A Foreign Ministry spokesperson on Friday said Gambia proposed that diplomatic ties with China be restored, and there were no preconditions attached.
Foreign Minister Wang Yi and his Gambian counterpart Neneh MacDouall-Gaye signed a joint communique on Thursday to resume diplomatic relations, Wang dubbed it a "historic moment" for the two nations.
The Gambia leaders said the resumption of ties was in the interests of all Gambians, so they made this right decision, spokesperson Lu Kang told a daily news briefing.
The two countries established formal diplomatic links in 1974 but China suspended the relations in 1995 when Gambia resumed diplomatic ties with Taiwan. Gambia severed ties with Taiwan in 2013.
The Gambian government recognizes that there is only one China, that the government of the People's Republic of China is the sole legal government representing the whole of China and that Taiwan is part of China, the joint communique says.
Lu said the resumption of the diplomatic relations is in the fundamental interests of the two nations and their people. Last year, during the second summit of the Forum on China-Africa Cooperation (FOCAC) in Johannesburg, South Africa, President Xi Jinping outlined a raft of measures to strengthen China-Africa ties and announced 10 major plans to boost bilateral win-win cooperation.

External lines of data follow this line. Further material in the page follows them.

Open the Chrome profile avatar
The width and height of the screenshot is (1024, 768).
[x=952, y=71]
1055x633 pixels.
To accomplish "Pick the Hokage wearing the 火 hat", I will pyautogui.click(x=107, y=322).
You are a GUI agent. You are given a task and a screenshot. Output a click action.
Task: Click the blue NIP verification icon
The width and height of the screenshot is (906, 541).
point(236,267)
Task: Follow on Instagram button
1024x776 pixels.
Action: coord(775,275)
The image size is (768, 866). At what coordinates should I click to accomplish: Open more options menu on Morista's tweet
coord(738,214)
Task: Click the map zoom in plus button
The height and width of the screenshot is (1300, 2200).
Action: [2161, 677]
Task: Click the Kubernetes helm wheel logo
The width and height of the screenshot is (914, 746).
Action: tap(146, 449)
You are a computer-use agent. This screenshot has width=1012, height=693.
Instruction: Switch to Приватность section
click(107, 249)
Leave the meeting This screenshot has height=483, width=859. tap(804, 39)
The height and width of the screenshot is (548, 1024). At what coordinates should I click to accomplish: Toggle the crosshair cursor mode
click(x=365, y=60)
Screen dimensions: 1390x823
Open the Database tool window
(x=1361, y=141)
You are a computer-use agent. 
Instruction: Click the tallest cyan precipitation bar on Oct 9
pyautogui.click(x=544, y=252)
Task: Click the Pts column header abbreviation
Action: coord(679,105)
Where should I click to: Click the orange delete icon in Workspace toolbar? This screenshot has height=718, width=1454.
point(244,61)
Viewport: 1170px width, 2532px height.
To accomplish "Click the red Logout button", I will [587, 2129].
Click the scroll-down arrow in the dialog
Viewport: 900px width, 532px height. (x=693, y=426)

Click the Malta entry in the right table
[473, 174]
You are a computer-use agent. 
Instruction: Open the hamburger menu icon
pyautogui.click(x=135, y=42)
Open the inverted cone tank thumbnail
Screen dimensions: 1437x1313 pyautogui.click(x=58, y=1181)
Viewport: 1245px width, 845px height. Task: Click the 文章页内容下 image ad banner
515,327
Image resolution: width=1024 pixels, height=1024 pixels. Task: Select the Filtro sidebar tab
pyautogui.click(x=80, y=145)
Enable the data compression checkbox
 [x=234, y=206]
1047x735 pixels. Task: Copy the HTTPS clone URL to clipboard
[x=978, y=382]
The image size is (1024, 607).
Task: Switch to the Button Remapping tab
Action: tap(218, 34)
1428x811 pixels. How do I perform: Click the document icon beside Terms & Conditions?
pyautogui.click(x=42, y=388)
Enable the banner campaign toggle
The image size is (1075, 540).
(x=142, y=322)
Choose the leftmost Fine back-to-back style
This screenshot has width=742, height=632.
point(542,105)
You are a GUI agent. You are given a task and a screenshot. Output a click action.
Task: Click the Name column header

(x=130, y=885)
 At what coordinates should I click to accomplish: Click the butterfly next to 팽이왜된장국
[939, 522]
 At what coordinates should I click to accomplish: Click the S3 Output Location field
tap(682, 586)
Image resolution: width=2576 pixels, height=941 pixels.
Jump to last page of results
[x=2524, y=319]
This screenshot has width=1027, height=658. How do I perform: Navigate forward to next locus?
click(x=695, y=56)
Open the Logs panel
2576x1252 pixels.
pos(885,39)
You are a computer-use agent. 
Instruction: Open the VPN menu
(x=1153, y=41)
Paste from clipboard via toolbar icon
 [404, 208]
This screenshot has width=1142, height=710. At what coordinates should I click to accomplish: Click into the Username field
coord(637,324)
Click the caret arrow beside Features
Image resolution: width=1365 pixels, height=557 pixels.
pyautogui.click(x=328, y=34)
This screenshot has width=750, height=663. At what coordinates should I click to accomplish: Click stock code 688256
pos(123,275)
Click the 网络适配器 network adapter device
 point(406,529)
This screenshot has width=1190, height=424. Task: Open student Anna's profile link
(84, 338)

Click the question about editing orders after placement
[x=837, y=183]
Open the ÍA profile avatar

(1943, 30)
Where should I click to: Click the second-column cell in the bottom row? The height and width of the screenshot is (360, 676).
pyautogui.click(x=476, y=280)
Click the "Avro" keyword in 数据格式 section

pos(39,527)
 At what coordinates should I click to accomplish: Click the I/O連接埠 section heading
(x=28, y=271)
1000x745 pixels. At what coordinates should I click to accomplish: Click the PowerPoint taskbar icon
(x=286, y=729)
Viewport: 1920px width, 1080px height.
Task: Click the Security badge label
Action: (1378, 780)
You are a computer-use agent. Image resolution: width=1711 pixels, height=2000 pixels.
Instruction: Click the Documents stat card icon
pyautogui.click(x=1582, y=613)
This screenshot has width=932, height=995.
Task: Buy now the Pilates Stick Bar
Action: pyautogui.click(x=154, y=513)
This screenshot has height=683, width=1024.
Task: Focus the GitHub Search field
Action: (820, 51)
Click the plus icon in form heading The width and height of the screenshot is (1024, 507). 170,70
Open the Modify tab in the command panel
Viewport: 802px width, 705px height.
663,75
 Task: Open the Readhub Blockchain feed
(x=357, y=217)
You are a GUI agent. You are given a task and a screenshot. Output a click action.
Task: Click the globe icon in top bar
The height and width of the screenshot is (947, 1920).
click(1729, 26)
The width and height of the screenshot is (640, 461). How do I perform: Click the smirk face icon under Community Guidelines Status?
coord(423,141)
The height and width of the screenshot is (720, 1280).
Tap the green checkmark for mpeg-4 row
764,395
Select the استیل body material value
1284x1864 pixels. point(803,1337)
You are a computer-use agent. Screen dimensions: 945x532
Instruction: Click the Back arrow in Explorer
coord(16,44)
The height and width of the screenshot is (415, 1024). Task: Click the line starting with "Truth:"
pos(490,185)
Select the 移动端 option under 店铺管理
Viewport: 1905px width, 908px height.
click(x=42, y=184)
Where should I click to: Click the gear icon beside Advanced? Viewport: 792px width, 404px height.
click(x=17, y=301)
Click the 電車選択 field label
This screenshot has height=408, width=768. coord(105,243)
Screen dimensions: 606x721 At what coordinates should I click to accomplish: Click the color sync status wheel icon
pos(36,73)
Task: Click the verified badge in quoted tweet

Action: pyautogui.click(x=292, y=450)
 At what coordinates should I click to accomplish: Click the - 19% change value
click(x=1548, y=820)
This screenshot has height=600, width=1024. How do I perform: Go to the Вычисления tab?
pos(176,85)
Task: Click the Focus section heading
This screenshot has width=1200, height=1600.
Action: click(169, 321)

At present, China and African countries are fully implementing the consensus reached during the summit, Lu said, noting that Gambia had automatically become a member of the FOCAC.
Lu said that both countries will explore mutually beneficial cooperation in various areas, including agriculture and fishing, processing and manufacturing, facilitation of investment and trade, infrastructure building, human resources development, and people-to-people exchanges.